**Dataset:**

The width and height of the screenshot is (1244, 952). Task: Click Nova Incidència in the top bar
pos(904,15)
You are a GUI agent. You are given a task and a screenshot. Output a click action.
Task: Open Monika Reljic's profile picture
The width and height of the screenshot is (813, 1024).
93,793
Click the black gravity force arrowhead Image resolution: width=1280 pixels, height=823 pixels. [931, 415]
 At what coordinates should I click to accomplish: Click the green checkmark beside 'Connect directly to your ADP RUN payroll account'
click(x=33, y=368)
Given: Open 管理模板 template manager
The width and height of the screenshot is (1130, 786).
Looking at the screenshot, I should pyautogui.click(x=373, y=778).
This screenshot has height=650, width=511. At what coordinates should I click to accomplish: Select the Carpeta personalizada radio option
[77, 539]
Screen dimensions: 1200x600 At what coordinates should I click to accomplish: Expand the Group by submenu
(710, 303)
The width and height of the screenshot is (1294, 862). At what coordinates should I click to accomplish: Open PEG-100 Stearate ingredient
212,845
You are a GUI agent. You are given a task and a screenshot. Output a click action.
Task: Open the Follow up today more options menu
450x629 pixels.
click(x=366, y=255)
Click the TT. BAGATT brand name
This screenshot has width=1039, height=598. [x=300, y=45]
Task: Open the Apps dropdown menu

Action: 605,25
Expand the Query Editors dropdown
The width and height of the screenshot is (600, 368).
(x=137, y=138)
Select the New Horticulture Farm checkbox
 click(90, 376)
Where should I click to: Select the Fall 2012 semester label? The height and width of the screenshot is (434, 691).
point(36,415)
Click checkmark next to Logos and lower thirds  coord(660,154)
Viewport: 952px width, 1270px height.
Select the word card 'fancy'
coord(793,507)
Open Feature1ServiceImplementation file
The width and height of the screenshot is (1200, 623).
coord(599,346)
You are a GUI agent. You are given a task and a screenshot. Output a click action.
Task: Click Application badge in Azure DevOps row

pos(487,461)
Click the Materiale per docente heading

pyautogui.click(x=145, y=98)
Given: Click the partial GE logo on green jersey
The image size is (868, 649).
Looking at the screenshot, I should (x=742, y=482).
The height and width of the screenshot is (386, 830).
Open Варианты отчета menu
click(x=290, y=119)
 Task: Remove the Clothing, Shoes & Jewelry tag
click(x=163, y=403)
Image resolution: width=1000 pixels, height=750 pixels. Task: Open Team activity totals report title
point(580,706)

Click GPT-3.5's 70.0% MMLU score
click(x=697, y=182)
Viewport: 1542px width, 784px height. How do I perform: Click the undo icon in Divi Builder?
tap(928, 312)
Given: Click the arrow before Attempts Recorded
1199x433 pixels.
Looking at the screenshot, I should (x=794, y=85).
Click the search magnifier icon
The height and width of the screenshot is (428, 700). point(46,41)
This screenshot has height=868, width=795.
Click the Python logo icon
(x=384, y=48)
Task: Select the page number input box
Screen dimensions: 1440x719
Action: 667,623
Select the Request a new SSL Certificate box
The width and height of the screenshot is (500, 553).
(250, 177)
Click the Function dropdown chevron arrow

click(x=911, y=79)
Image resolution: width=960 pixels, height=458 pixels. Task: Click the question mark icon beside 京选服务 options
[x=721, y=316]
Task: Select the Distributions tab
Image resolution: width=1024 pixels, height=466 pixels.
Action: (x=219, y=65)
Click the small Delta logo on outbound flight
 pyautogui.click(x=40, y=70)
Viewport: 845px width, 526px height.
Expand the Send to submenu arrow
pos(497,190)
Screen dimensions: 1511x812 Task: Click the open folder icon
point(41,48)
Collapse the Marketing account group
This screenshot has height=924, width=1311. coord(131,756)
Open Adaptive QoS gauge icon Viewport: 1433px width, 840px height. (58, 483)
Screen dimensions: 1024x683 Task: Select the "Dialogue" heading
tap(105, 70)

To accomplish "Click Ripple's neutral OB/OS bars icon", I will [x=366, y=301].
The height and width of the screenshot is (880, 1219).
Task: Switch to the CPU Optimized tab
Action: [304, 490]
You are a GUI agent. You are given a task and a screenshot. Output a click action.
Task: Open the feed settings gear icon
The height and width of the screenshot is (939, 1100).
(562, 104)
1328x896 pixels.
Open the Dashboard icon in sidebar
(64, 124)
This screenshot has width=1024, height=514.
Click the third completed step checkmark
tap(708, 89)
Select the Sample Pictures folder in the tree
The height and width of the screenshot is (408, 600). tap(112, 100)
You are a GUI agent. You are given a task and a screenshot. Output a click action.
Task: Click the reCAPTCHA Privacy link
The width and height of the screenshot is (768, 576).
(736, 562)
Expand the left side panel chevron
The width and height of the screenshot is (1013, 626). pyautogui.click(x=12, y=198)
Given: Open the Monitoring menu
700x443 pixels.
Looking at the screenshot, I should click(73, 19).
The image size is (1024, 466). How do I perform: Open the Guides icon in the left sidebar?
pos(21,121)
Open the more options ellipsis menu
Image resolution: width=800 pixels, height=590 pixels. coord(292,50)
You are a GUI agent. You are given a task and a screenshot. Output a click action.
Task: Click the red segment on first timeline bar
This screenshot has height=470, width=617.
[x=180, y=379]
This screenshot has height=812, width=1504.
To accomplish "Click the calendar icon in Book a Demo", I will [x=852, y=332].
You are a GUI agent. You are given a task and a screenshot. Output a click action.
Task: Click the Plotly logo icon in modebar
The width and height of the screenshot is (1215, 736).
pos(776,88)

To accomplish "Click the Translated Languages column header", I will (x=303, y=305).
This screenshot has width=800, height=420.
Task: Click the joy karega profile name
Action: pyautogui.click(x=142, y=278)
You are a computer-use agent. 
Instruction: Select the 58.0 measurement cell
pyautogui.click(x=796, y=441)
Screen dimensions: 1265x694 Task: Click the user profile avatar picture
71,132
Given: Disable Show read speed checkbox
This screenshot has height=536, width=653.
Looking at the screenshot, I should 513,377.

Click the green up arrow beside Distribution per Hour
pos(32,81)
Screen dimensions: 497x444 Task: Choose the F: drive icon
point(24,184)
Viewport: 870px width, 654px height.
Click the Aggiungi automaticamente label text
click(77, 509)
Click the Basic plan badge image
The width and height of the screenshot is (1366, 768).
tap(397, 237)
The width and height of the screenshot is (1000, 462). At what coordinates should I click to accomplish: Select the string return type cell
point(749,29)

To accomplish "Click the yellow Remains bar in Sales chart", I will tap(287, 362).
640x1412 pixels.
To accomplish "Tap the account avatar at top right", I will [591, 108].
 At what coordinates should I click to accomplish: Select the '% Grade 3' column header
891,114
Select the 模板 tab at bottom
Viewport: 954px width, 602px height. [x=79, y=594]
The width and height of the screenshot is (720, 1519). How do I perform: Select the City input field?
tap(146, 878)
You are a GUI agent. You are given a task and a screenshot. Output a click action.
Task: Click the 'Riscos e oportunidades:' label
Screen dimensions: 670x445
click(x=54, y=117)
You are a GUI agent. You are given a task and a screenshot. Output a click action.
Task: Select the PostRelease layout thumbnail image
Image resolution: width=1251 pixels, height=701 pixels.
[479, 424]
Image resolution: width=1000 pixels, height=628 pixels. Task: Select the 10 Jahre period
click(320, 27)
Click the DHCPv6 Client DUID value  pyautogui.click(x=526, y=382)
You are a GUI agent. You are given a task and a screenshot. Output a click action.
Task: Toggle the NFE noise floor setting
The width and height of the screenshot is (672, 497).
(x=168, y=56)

**Assignment:** Start copying at the line that contains "Task: Toggle the NFE noise floor setting" and stop after the last line of the records, keeping every line exactly.

**Answer box:**
Task: Toggle the NFE noise floor setting
The width and height of the screenshot is (672, 497).
(x=168, y=56)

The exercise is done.